O importante do bordado é o avesso, como diria o canto de Bethânia. O amor é feito trilhando esse caminho, o caminho da revelação de um certo gozo, daquilo que é expelido, Lacan (1973-1974/2018, p.81) aponta: ao Simbólico lhe dou o que se nos revela através de seu emprego na palavra, e especificamente na palavra do amor, que é suportar o que em efeito toda a análise nos faz sentir: suportar o gozo”. O amor é a linha que  tece e amarra, e por isso mesmo ele denúncia o que é que ele borda. O amor se dá finalmente ao tocar esse inexpressivo que aponta o gozo, ao resto que é o avesso da coisa bordada, é quase estranho, é quase feio e aversivo. É visceral. É o Real que não cessa de não se inscrever, e por isso mesmo se escreve parcialmente, por bordas, há sempre algo que sobra. Por isso, a escrita pode ser feita de sobras, a escrita é uma certa morte no que faz suportar e faz barragem desse gozo, mas ela também pode ir além, e ser litoral, catando os ossos (conchas) disso que morreu. Em escrever com o amor, e ao mesmo tempo subvertê-lo tocando a Coisa, o indizível, nem tudo o amor pode amarrar. Um gozo que é para além, tendendo ao infinito e ao para sempre nunca dito todo. Amarra-se um gozo na escrita, esse simbólico, e a partir disso mesmo que pode-se ir além, ao mais de gozar.

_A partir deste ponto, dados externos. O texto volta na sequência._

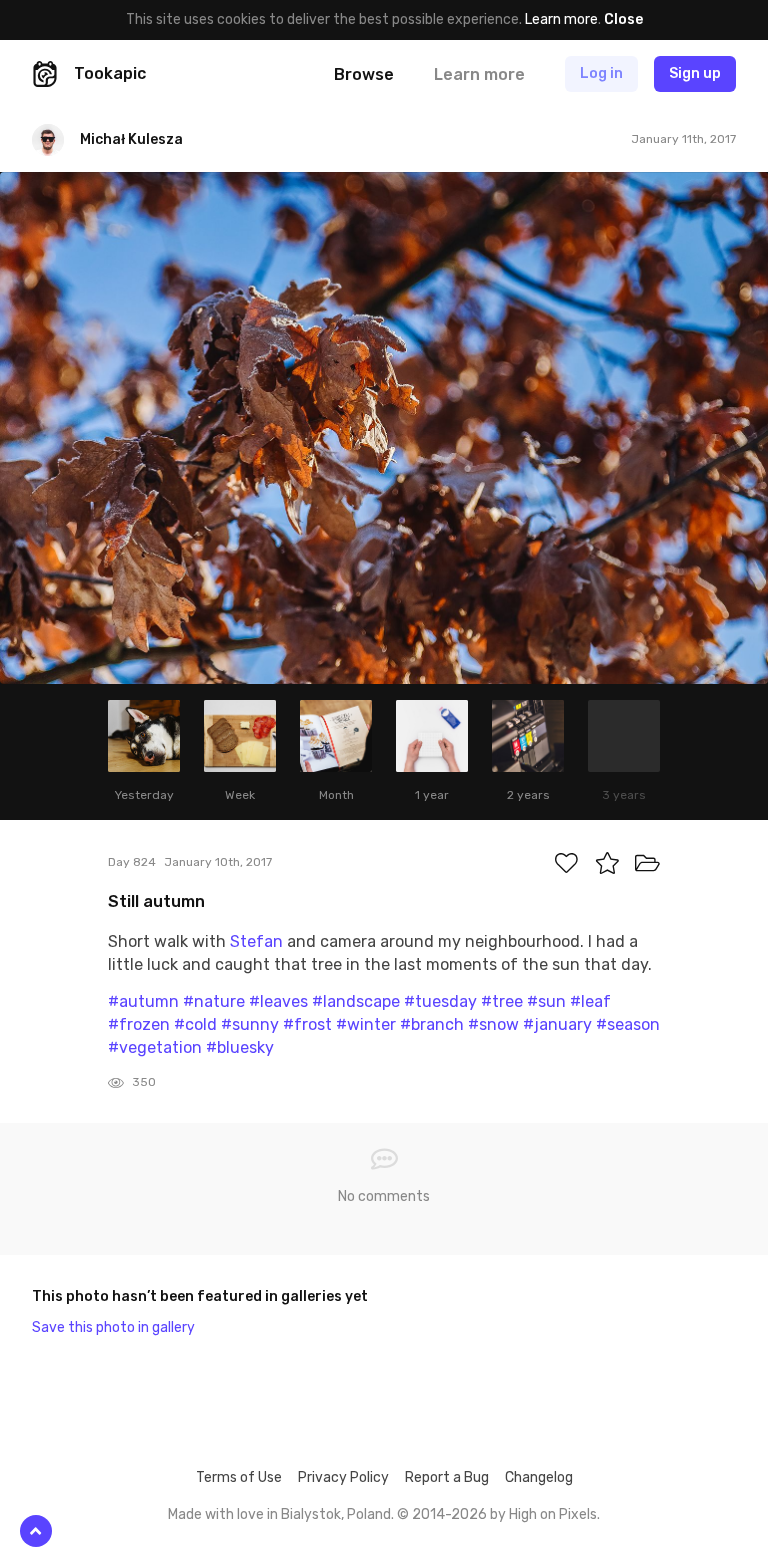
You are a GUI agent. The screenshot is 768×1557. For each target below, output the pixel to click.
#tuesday (440, 1001)
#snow (493, 1024)
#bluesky (240, 1047)
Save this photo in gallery (113, 1327)
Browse (364, 74)
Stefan (256, 941)
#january (557, 1024)
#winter (366, 1024)
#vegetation (155, 1047)
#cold (195, 1024)
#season (628, 1024)
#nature (214, 1001)
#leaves (278, 1001)
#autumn (143, 1001)
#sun (546, 1001)
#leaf (590, 1001)
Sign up (695, 73)
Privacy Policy (343, 1477)
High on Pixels (553, 1514)
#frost (307, 1024)
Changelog (539, 1477)
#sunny (250, 1024)
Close (623, 19)
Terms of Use (239, 1477)
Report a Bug (447, 1477)
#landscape (356, 1001)
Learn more (561, 19)
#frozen (139, 1024)
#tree (502, 1001)
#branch (432, 1024)
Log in (601, 73)
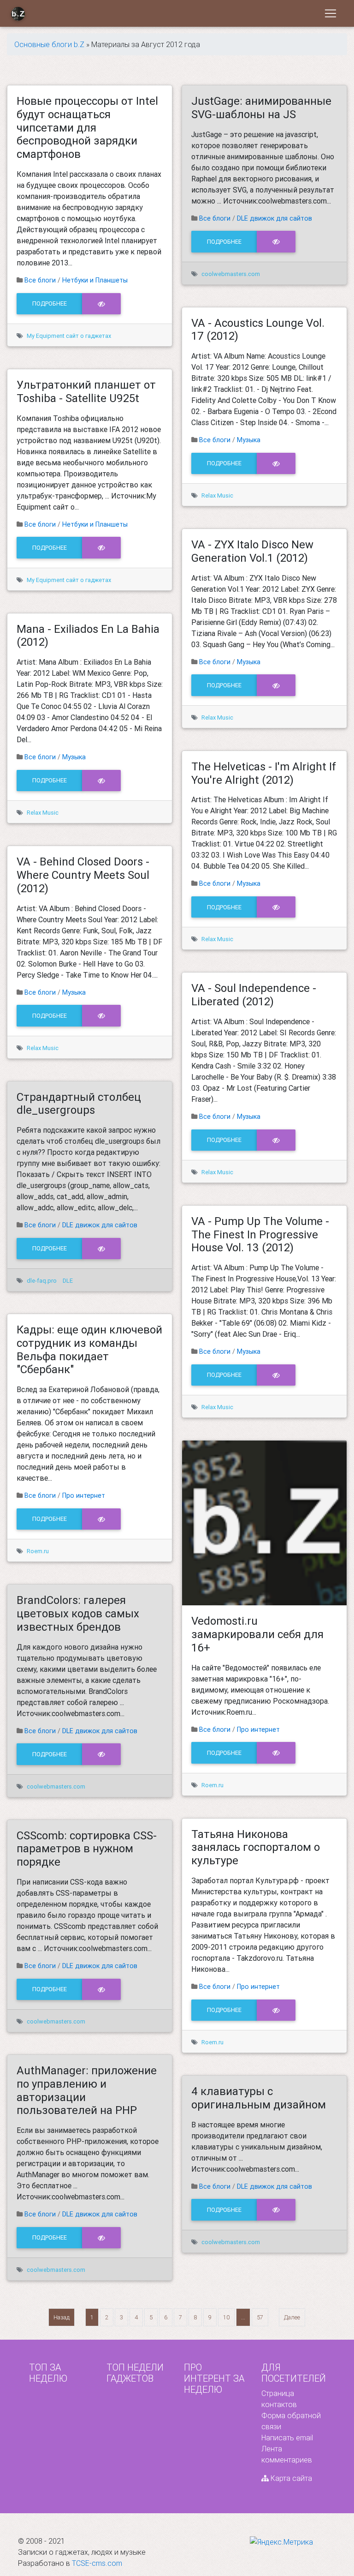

Esse amor que se apresenta na análise enquanto uma verdade, isso que se expele da transferência, Lacan coloca como uma coisa: 

“E nunca se soube bem fazê-la voltar a entrar, salvo sob a forma do mal-entendido, da coisa imprevista, da coisa com a qual não se sabe o que fazer, salvo dizer que era preciso reduzi-la, inclusive liquidá-la. (...) que da experiência analítica, a transferência é o que ela expulsa, o que ela não pode suportar senão padecendo, por sua causa, de fortes dores de estômago.  

Se o amor passa por esse estreito desfiladeiro de que é a causa, e com ele revela o caráter de sua verdadeira natureza (...) Com o amor pagamos, oferecemos um óbolo, tentamos por todos os meios permitir que se afaste, que se dê por satisfeito” (LACAN, 1973-1974/2018, P.179) 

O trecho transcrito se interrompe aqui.